WORK TO BE COMPLETED
Looking at the records below, please work out how many lines contain the word "agent" and give the number alone.

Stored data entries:
↓↓↓

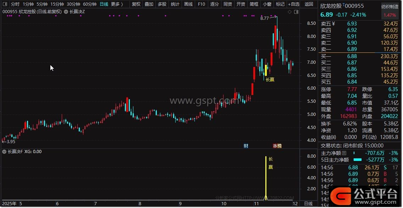The width and height of the screenshot is (403, 208).
Task: Add stock with +自选 button
Action: coord(293,4)
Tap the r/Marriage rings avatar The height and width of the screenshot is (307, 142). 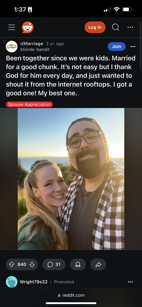12,46
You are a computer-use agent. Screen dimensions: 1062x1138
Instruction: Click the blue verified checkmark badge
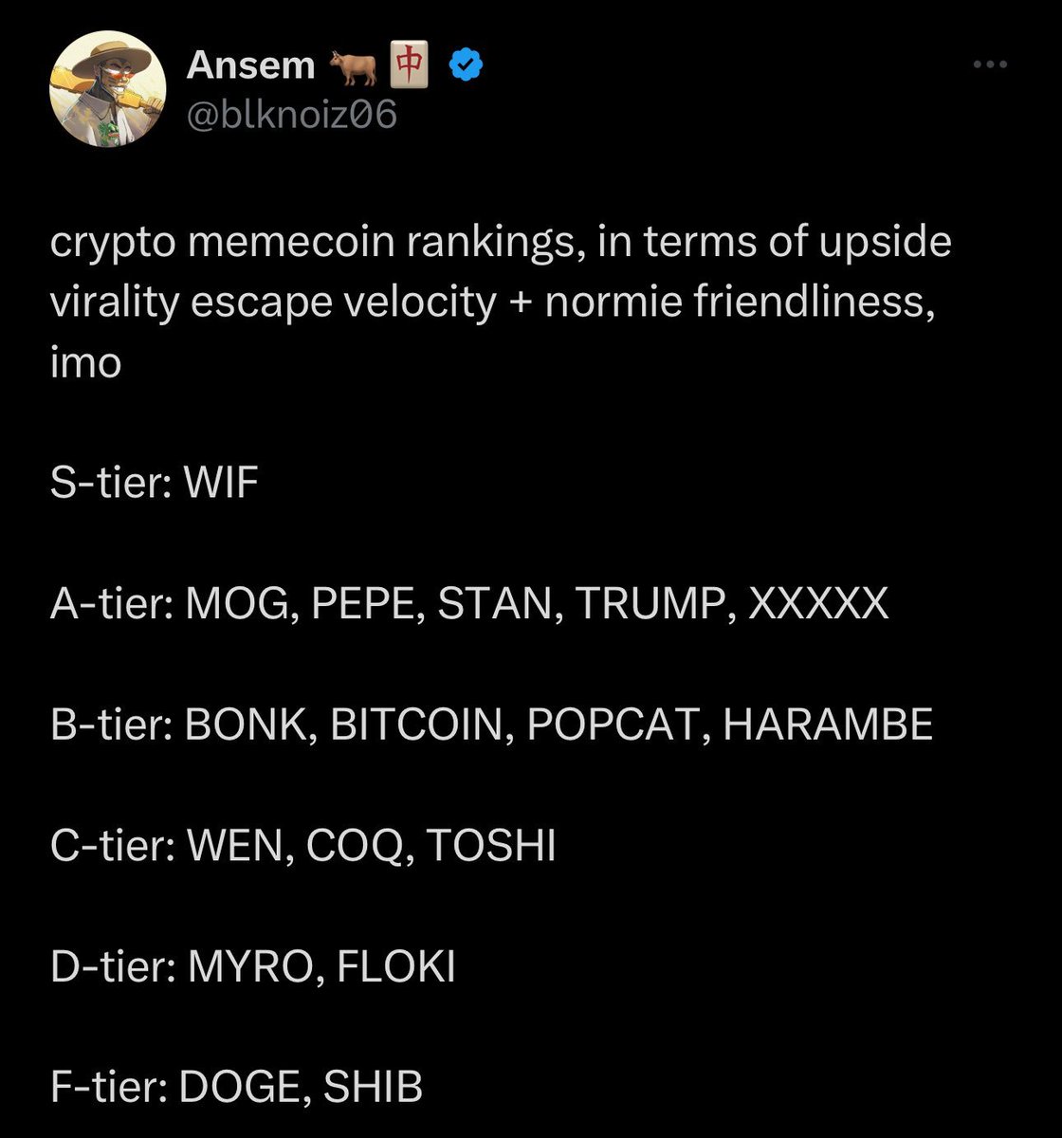[x=466, y=65]
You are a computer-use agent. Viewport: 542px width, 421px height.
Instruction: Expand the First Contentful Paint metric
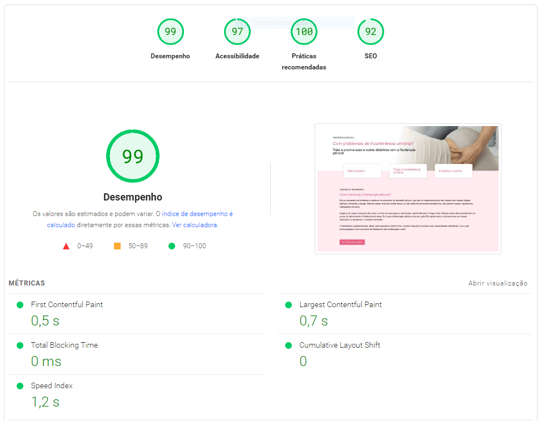click(x=67, y=305)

↑↑↑

WRITTEN SOLUTION
2